### Recorded information
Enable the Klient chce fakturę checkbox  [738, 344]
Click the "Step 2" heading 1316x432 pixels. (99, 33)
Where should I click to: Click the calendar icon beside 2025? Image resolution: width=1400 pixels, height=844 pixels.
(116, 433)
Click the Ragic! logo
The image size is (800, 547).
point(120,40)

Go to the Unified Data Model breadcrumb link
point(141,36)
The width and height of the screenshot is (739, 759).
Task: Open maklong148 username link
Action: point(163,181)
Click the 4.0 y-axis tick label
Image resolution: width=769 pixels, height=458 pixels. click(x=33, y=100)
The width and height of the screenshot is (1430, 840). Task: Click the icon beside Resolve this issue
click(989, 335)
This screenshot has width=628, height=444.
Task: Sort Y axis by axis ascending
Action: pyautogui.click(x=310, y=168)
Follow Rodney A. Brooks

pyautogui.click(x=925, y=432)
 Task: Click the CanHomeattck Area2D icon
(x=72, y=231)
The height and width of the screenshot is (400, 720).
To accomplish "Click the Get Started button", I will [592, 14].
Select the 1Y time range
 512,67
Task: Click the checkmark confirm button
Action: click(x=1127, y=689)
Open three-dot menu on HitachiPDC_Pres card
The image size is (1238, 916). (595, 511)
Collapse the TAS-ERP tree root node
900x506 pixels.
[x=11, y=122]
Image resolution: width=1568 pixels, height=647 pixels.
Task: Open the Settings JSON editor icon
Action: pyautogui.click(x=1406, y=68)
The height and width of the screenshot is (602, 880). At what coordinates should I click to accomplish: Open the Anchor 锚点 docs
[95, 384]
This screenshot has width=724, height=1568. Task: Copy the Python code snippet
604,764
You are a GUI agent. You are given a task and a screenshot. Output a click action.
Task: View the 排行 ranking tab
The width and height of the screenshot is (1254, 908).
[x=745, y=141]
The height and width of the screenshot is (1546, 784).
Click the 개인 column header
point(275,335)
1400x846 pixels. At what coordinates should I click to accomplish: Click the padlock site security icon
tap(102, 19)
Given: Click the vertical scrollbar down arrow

### Stated task
Reproduce all of the data above, swapping "checkbox" for "check box" and leaving everything else unchanged.

### Expected output
Enable the Klient chce fakturę check box  [738, 344]
Click the "Step 2" heading 1316x432 pixels. (99, 33)
Where should I click to: Click the calendar icon beside 2025? Image resolution: width=1400 pixels, height=844 pixels.
(116, 433)
Click the Ragic! logo
The image size is (800, 547).
point(120,40)

Go to the Unified Data Model breadcrumb link
point(141,36)
The width and height of the screenshot is (739, 759).
Task: Open maklong148 username link
Action: point(163,181)
Click the 4.0 y-axis tick label
Image resolution: width=769 pixels, height=458 pixels. click(x=33, y=100)
The width and height of the screenshot is (1430, 840). Task: Click the icon beside Resolve this issue
click(989, 335)
This screenshot has width=628, height=444.
Task: Sort Y axis by axis ascending
Action: pyautogui.click(x=310, y=168)
Follow Rodney A. Brooks

pyautogui.click(x=925, y=432)
 Task: Click the CanHomeattck Area2D icon
(x=72, y=231)
The height and width of the screenshot is (400, 720).
To accomplish "Click the Get Started button", I will [592, 14].
Select the 1Y time range
 512,67
Task: Click the checkmark confirm button
Action: click(x=1127, y=689)
Open three-dot menu on HitachiPDC_Pres card
The image size is (1238, 916). (595, 511)
Collapse the TAS-ERP tree root node
900x506 pixels.
[x=11, y=122]
Image resolution: width=1568 pixels, height=647 pixels.
Task: Open the Settings JSON editor icon
Action: pyautogui.click(x=1406, y=68)
The height and width of the screenshot is (602, 880). At what coordinates should I click to accomplish: Open the Anchor 锚点 docs
[95, 384]
This screenshot has width=724, height=1568. Task: Copy the Python code snippet
604,764
You are a GUI agent. You are given a task and a screenshot. Output a click action.
Task: View the 排行 ranking tab
The width and height of the screenshot is (1254, 908).
[x=745, y=141]
The height and width of the screenshot is (1546, 784).
Click the 개인 column header
point(275,335)
1400x846 pixels. At what coordinates should I click to accomplish: Click the padlock site security icon
tap(102, 19)
Given: Click the vertical scrollbar down arrow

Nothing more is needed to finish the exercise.